▶ What to work on:
Convert all of the entries below into a Markdown table with the columns No. and Text, giving each line its own numbered row. Skip blank lines and leave the pictures out.

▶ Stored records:

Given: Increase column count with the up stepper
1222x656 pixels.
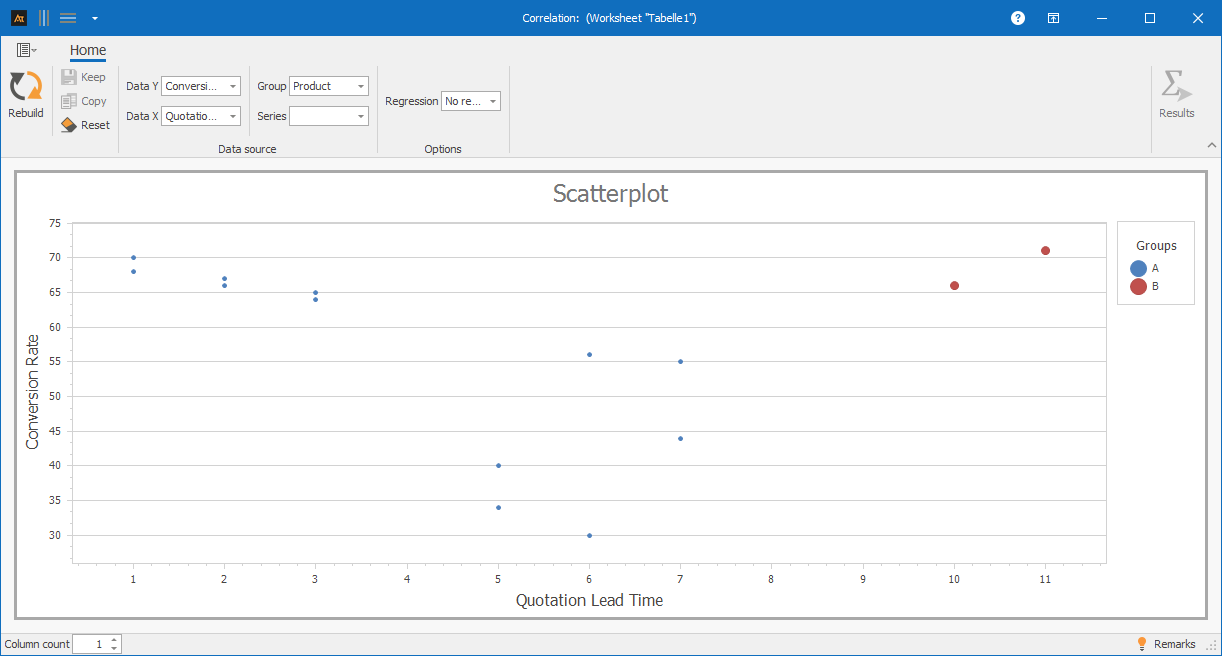Looking at the screenshot, I should (x=114, y=640).
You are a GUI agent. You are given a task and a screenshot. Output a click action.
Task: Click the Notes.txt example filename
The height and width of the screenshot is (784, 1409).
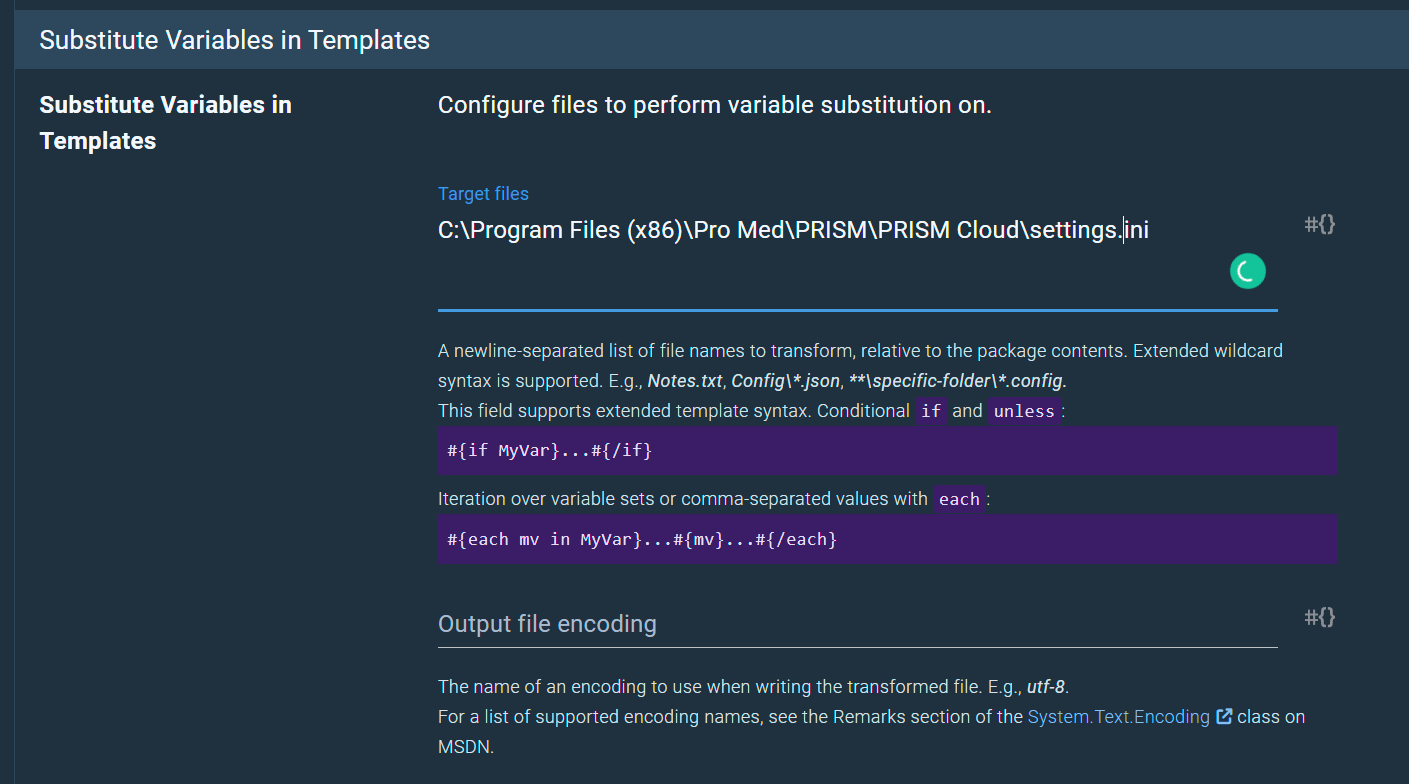pyautogui.click(x=685, y=381)
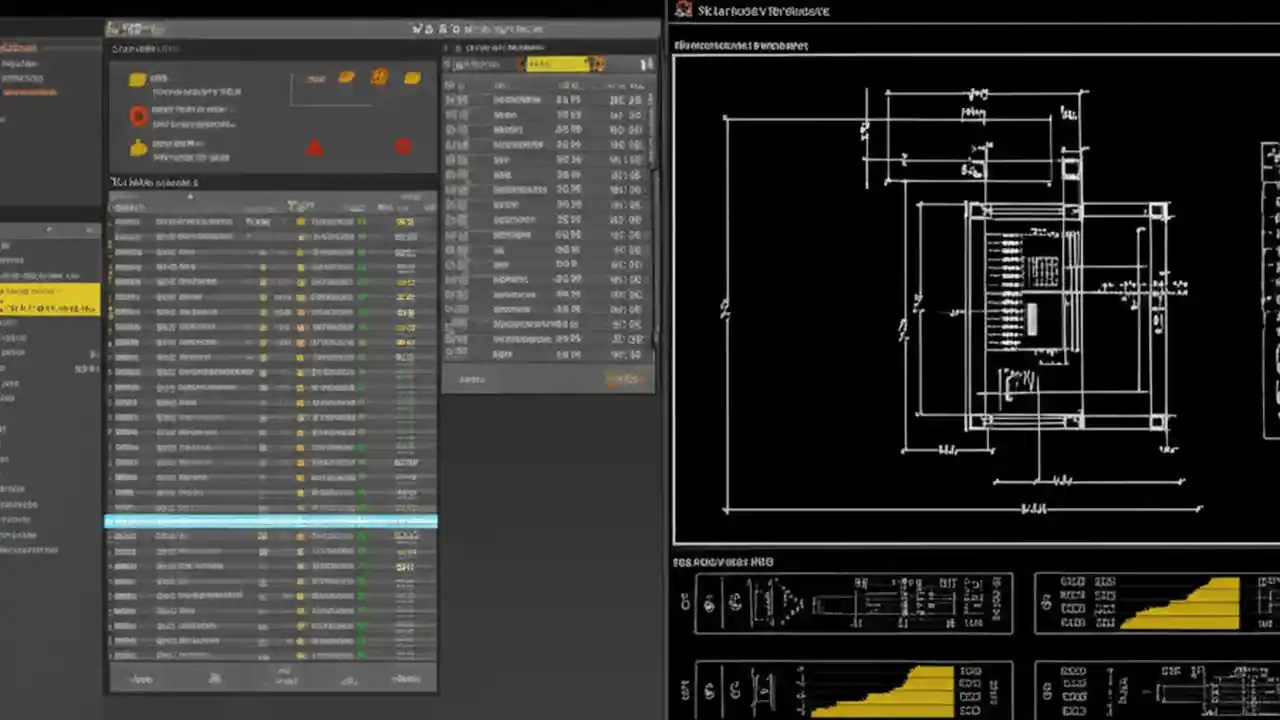Click the red stop square indicator

pos(403,147)
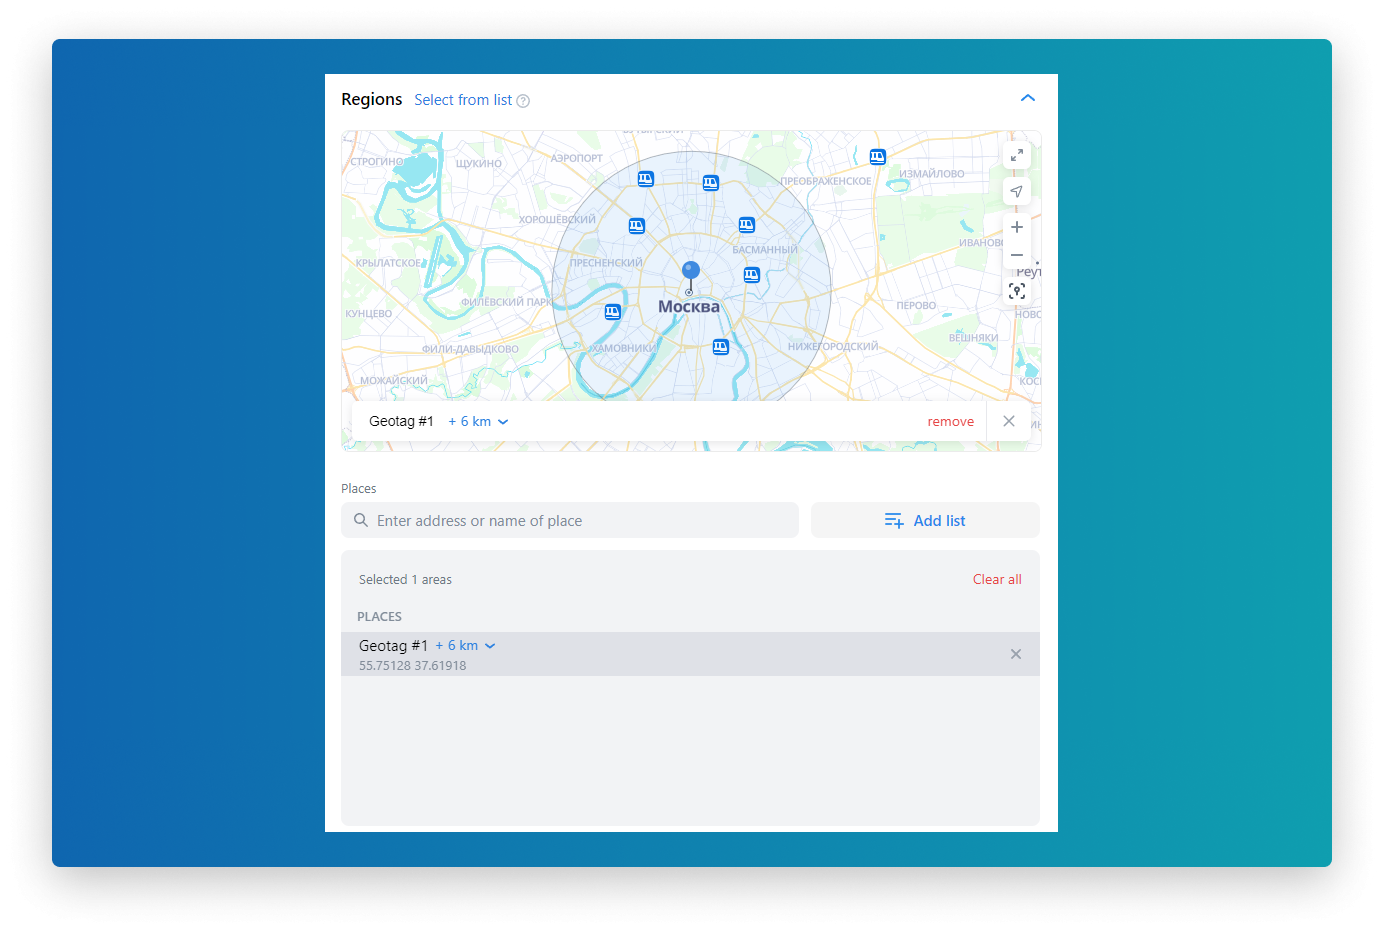Click the geotag focus icon below zoom controls
This screenshot has height=932, width=1384.
pyautogui.click(x=1016, y=291)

▶ Task answer:
| No. | Text |
|---|---|
| 1 | Given: Increase column count with the up stepper |
| 2 | 1222x656 pixels. |
| 3 | Looking at the screenshot, I should (x=114, y=640). |
| 4 | You are a GUI agent. You are given a task and a screenshot. Output a click action. |
| 5 | Task: Click the Notes.txt example filename |
| 6 | The height and width of the screenshot is (784, 1409). |
| 7 | pyautogui.click(x=685, y=381) |
| 8 | Click the red stop square indicator |
| 9 | pos(403,147) |
| 10 | Click the geotag focus icon below zoom controls |
| 11 | This screenshot has height=932, width=1384. |
| 12 | pyautogui.click(x=1016, y=291) |